My dads ashes are in a box next to his bed and he wanted to be scattered on a high mountain, I asked her if I could come with her when she did it and her response was ” I don’t know where or when” which translates into she doesn’t want me around. That is ok, because I know she will not take his ashes as one of the items she removes immediately and I will take my dad to a high mountain and send him off respectfully. She has had a nice ride for many years but the carousel is stopping and it’s time for her to get off and frankly I do not care if she falls off, greed doesn’t pay and greed is ugly and she has an ugly heart.

She stole from my great-grandmother and she befriended elderly people talking them out of their possessions, this woman has been nothing but parasitic her entire life and now we will see who is there for her. Her kids do not talk to her and then when my dad passed her one daughter became her “best friend” of course she did as she knew my dad was a wonder on the stock market and she figures everything was left to her mother. Once again greed rears its ugly head and I have no choice but to raise my samurai sword and neatly slice it off, people are so damn shallow and envious most have no compassion for others and everyone is out for what they can get.

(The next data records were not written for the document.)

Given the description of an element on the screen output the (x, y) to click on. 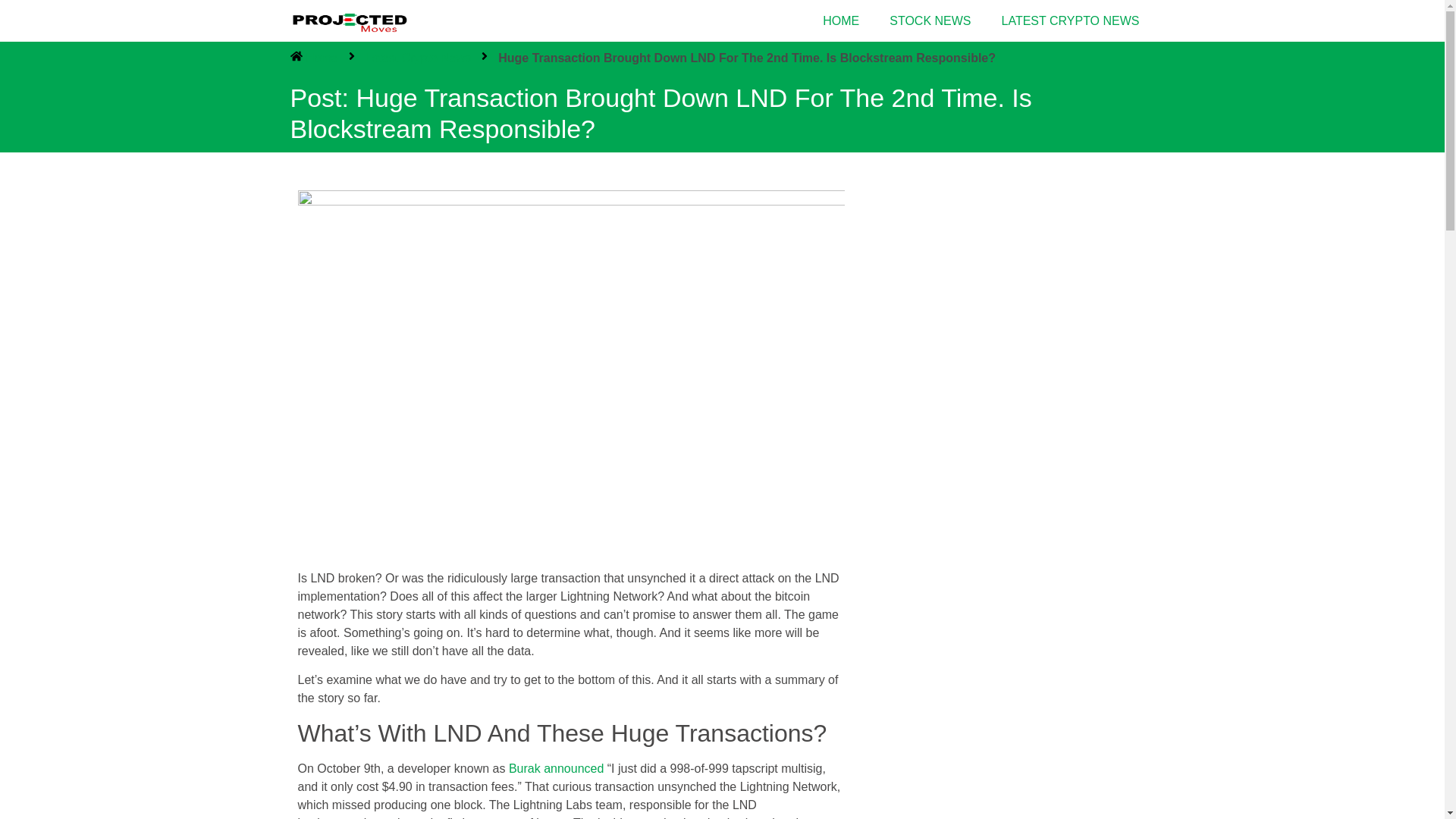
Latest Crypto News (418, 58)
LATEST CRYPTO NEWS (1070, 20)
STOCK NEWS (930, 20)
Home (313, 58)
Burak announced (556, 768)
HOME (841, 20)
Home (313, 58)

I am not after the money, no I am after my great grandmothers ribbons she won at the state fair for her  cakes, I am after my great grandmothers china I ate on as a child, I am after the memories that items hold not their value. These items hold nothing for anyone else and I am tired of being cheated out of those memories. I live on $23,000.00 a year and will continue to do so as I can survive on that and that is all I want. I am not looking for a man to support me and I’m not looking for anything other than love and all the money in the world cannot buy that, so I wait for it to come to me and it will one day.

Acer

Acer, Acer are you spying on me or protecting me from myself? I do wonder when you will let me take care of myself without your hand involved. Do you think that I am unable to protect myself? Do you think I am weak and frail? Do you think I am a bumbling idiot at times? Well my dear I am none of these and I have survived 53 yrs. amazing now isn’t it? You are so concerned about me yet I see not your face nor hear your voice on the phone.

I have asked nothing of you, not one think yet you keep trying to control my world and what I do on a daily basis, if control is what you want you have the wrong woman as I am not controllable and never  will be. If you want to love me then love me the way I need and manipulation and control are not what I need I assure you, one day you will know what it is you truly want and you will throw caution to the wind and go get it and unfortunately until that time you  will be scattered in your thoughts and actions.

As a child I ran up to my grandmother and said “ma, ma I found a frog bench” and she had no idea what I was talking about until I showed her the toad stool. I am still that little girl with eyes of wonder and exploring the world and if you would like I have an extra ticket and will gladly give it to you so you may discover the wonders that lie in front of us. Would you like that ticket Mr. Acer?